**EXERCISE BRIEF:** Nothing should change. Output the data exactly.

**RAW DATA:**
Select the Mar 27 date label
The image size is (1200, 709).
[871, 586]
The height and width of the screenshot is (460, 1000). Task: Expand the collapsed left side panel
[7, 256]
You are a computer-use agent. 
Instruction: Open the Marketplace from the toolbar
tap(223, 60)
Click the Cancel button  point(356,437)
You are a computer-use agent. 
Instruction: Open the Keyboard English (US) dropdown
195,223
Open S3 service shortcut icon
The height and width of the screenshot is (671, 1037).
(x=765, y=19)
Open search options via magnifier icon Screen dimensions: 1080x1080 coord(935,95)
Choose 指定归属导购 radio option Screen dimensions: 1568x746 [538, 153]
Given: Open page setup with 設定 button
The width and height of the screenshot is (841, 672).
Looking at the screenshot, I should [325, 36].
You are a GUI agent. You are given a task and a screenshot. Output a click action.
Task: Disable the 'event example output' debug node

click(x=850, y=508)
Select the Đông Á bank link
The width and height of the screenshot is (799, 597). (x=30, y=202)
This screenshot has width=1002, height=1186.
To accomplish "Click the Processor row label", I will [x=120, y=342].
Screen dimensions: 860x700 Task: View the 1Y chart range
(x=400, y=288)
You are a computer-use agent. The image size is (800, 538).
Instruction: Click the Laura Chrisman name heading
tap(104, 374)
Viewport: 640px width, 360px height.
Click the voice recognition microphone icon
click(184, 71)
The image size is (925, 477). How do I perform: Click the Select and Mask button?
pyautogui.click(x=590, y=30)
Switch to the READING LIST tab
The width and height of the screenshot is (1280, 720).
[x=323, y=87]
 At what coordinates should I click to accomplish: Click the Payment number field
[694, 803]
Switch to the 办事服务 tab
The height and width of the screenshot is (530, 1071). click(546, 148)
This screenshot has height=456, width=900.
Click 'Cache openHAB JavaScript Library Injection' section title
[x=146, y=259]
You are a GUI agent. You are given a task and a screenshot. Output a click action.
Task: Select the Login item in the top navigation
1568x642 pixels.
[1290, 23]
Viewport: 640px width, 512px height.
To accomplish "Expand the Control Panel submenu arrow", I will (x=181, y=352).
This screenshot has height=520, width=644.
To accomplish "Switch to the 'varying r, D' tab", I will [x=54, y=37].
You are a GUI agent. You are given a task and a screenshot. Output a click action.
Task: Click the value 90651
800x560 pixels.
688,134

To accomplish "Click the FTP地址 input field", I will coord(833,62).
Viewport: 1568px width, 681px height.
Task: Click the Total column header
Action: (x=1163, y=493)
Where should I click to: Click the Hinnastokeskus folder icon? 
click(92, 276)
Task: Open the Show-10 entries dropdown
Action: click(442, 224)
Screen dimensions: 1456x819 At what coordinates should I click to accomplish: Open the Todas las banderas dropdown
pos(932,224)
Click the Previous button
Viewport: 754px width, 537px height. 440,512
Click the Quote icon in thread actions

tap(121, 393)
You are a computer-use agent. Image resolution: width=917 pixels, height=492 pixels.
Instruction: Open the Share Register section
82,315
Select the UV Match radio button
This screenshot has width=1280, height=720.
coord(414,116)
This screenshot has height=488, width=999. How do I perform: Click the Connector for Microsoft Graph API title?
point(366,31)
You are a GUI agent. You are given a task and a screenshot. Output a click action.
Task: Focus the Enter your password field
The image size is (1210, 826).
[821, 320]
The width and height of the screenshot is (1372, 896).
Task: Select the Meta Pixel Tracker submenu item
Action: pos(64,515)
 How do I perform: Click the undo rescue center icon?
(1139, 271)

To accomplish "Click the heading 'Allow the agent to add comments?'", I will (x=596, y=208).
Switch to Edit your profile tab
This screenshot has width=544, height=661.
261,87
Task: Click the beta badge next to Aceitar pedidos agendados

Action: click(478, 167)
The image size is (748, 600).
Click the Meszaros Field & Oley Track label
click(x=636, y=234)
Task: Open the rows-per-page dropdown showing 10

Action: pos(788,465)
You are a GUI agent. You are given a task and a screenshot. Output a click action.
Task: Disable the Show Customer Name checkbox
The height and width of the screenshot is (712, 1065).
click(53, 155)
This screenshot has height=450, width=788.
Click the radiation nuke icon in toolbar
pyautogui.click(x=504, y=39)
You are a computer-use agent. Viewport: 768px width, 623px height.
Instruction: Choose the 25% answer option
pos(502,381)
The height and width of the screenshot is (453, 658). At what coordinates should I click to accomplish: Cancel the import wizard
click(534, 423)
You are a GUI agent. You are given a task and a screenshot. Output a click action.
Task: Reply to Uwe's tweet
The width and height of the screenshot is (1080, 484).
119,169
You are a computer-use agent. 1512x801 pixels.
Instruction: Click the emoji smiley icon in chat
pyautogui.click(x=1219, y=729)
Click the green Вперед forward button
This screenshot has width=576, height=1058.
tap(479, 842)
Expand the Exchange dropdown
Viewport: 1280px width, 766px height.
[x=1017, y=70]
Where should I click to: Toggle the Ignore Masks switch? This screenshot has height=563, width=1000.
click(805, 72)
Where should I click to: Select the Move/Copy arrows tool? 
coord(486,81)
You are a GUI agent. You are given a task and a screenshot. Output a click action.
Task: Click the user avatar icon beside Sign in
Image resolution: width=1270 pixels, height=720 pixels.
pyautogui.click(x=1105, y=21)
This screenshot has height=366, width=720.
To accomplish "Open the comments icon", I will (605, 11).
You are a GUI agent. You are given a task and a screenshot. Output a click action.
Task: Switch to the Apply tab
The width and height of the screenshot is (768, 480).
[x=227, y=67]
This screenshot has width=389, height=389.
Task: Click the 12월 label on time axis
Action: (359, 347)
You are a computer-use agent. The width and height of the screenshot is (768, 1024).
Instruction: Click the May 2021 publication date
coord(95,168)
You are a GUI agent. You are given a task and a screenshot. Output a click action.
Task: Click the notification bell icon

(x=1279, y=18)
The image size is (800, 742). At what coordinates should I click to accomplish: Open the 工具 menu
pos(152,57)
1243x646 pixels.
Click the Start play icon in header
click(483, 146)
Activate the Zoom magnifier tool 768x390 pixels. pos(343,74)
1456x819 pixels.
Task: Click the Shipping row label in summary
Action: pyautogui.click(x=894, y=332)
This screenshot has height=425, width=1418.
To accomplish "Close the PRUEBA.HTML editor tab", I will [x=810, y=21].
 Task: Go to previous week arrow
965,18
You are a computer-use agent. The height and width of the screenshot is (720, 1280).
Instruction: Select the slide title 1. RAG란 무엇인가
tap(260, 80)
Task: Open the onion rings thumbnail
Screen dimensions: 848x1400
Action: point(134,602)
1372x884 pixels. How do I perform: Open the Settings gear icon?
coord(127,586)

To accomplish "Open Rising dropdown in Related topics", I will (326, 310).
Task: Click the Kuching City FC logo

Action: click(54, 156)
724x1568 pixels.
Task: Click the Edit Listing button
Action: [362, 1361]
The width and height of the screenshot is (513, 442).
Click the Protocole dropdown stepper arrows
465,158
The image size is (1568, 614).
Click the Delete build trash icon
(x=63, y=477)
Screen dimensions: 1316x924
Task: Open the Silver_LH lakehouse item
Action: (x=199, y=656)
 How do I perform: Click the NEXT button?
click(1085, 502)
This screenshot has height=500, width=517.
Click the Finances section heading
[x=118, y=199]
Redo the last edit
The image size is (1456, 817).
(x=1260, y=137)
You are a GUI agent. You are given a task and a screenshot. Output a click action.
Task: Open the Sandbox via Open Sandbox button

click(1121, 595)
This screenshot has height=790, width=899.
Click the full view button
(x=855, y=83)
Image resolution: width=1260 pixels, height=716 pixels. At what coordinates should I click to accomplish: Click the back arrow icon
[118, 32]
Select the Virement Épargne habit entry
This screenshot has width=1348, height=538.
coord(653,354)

**SOLUTION TO THIS PROBLEM:**
Select the Mar 27 date label
The image size is (1200, 709).
[871, 586]
The height and width of the screenshot is (460, 1000). Task: Expand the collapsed left side panel
[7, 256]
You are a computer-use agent. 
Instruction: Open the Marketplace from the toolbar
tap(223, 60)
Click the Cancel button  point(356,437)
You are a computer-use agent. 
Instruction: Open the Keyboard English (US) dropdown
195,223
Open S3 service shortcut icon
The height and width of the screenshot is (671, 1037).
(x=765, y=19)
Open search options via magnifier icon Screen dimensions: 1080x1080 coord(935,95)
Choose 指定归属导购 radio option Screen dimensions: 1568x746 [538, 153]
Given: Open page setup with 設定 button
The width and height of the screenshot is (841, 672).
Looking at the screenshot, I should [325, 36].
You are a GUI agent. You are given a task and a screenshot. Output a click action.
Task: Disable the 'event example output' debug node

click(x=850, y=508)
Select the Đông Á bank link
The width and height of the screenshot is (799, 597). (x=30, y=202)
This screenshot has width=1002, height=1186.
To accomplish "Click the Processor row label", I will [x=120, y=342].
Screen dimensions: 860x700 Task: View the 1Y chart range
(x=400, y=288)
You are a computer-use agent. The image size is (800, 538).
Instruction: Click the Laura Chrisman name heading
tap(104, 374)
Viewport: 640px width, 360px height.
Click the voice recognition microphone icon
click(184, 71)
The image size is (925, 477). How do I perform: Click the Select and Mask button?
pyautogui.click(x=590, y=30)
Switch to the READING LIST tab
The width and height of the screenshot is (1280, 720).
[x=323, y=87]
 At what coordinates should I click to accomplish: Click the Payment number field
[694, 803]
Switch to the 办事服务 tab
The height and width of the screenshot is (530, 1071). click(546, 148)
This screenshot has height=456, width=900.
Click 'Cache openHAB JavaScript Library Injection' section title
[x=146, y=259]
You are a GUI agent. You are given a task and a screenshot. Output a click action.
Task: Select the Login item in the top navigation
1568x642 pixels.
[1290, 23]
Viewport: 640px width, 512px height.
To accomplish "Expand the Control Panel submenu arrow", I will (x=181, y=352).
This screenshot has height=520, width=644.
To accomplish "Switch to the 'varying r, D' tab", I will [x=54, y=37].
You are a GUI agent. You are given a task and a screenshot. Output a click action.
Task: Click the value 90651
800x560 pixels.
688,134

To accomplish "Click the FTP地址 input field", I will coord(833,62).
Viewport: 1568px width, 681px height.
Task: Click the Total column header
Action: (x=1163, y=493)
Where should I click to: Click the Hinnastokeskus folder icon? 
click(92, 276)
Task: Open the Show-10 entries dropdown
Action: click(442, 224)
Screen dimensions: 1456x819 At what coordinates should I click to accomplish: Open the Todas las banderas dropdown
pos(932,224)
Click the Previous button
Viewport: 754px width, 537px height. 440,512
Click the Quote icon in thread actions

tap(121, 393)
You are a computer-use agent. Image resolution: width=917 pixels, height=492 pixels.
Instruction: Open the Share Register section
82,315
Select the UV Match radio button
This screenshot has width=1280, height=720.
coord(414,116)
This screenshot has height=488, width=999. How do I perform: Click the Connector for Microsoft Graph API title?
point(366,31)
You are a GUI agent. You are given a task and a screenshot. Output a click action.
Task: Focus the Enter your password field
The image size is (1210, 826).
[821, 320]
The width and height of the screenshot is (1372, 896).
Task: Select the Meta Pixel Tracker submenu item
Action: pos(64,515)
 How do I perform: Click the undo rescue center icon?
(1139, 271)

To accomplish "Click the heading 'Allow the agent to add comments?'", I will (x=596, y=208).
Switch to Edit your profile tab
This screenshot has width=544, height=661.
261,87
Task: Click the beta badge next to Aceitar pedidos agendados

Action: click(478, 167)
The image size is (748, 600).
Click the Meszaros Field & Oley Track label
click(x=636, y=234)
Task: Open the rows-per-page dropdown showing 10

Action: pos(788,465)
You are a GUI agent. You are given a task and a screenshot. Output a click action.
Task: Disable the Show Customer Name checkbox
The height and width of the screenshot is (712, 1065).
click(53, 155)
This screenshot has height=450, width=788.
Click the radiation nuke icon in toolbar
pyautogui.click(x=504, y=39)
You are a computer-use agent. Viewport: 768px width, 623px height.
Instruction: Choose the 25% answer option
pos(502,381)
The height and width of the screenshot is (453, 658). At what coordinates should I click to accomplish: Cancel the import wizard
click(534, 423)
You are a GUI agent. You are given a task and a screenshot. Output a click action.
Task: Reply to Uwe's tweet
The width and height of the screenshot is (1080, 484).
119,169
You are a computer-use agent. 1512x801 pixels.
Instruction: Click the emoji smiley icon in chat
pyautogui.click(x=1219, y=729)
Click the green Вперед forward button
This screenshot has width=576, height=1058.
tap(479, 842)
Expand the Exchange dropdown
Viewport: 1280px width, 766px height.
[x=1017, y=70]
Where should I click to: Toggle the Ignore Masks switch? This screenshot has height=563, width=1000.
click(805, 72)
Where should I click to: Select the Move/Copy arrows tool? 
coord(486,81)
You are a GUI agent. You are given a task and a screenshot. Output a click action.
Task: Click the user avatar icon beside Sign in
Image resolution: width=1270 pixels, height=720 pixels.
pyautogui.click(x=1105, y=21)
This screenshot has height=366, width=720.
To accomplish "Open the comments icon", I will (605, 11).
You are a GUI agent. You are given a task and a screenshot. Output a click action.
Task: Switch to the Apply tab
The width and height of the screenshot is (768, 480).
[x=227, y=67]
This screenshot has width=389, height=389.
Task: Click the 12월 label on time axis
Action: (359, 347)
You are a computer-use agent. The width and height of the screenshot is (768, 1024).
Instruction: Click the May 2021 publication date
coord(95,168)
You are a GUI agent. You are given a task and a screenshot. Output a click action.
Task: Click the notification bell icon

(x=1279, y=18)
The image size is (800, 742). At what coordinates should I click to accomplish: Open the 工具 menu
pos(152,57)
1243x646 pixels.
Click the Start play icon in header
click(483, 146)
Activate the Zoom magnifier tool 768x390 pixels. pos(343,74)
1456x819 pixels.
Task: Click the Shipping row label in summary
Action: pyautogui.click(x=894, y=332)
This screenshot has height=425, width=1418.
To accomplish "Close the PRUEBA.HTML editor tab", I will [x=810, y=21].
 Task: Go to previous week arrow
965,18
You are a computer-use agent. The height and width of the screenshot is (720, 1280).
Instruction: Select the slide title 1. RAG란 무엇인가
tap(260, 80)
Task: Open the onion rings thumbnail
Screen dimensions: 848x1400
Action: point(134,602)
1372x884 pixels. How do I perform: Open the Settings gear icon?
coord(127,586)

To accomplish "Open Rising dropdown in Related topics", I will (326, 310).
Task: Click the Kuching City FC logo

Action: click(54, 156)
724x1568 pixels.
Task: Click the Edit Listing button
Action: [362, 1361]
The width and height of the screenshot is (513, 442).
Click the Protocole dropdown stepper arrows
465,158
The image size is (1568, 614).
Click the Delete build trash icon
(x=63, y=477)
Screen dimensions: 1316x924
Task: Open the Silver_LH lakehouse item
Action: (x=199, y=656)
 How do I perform: Click the NEXT button?
click(1085, 502)
This screenshot has height=500, width=517.
Click the Finances section heading
[x=118, y=199]
Redo the last edit
The image size is (1456, 817).
(x=1260, y=137)
You are a GUI agent. You are given a task and a screenshot. Output a click action.
Task: Open the Sandbox via Open Sandbox button

click(1121, 595)
This screenshot has height=790, width=899.
Click the full view button
(x=855, y=83)
Image resolution: width=1260 pixels, height=716 pixels. At what coordinates should I click to accomplish: Click the back arrow icon
[118, 32]
Select the Virement Épargne habit entry
This screenshot has width=1348, height=538.
coord(653,354)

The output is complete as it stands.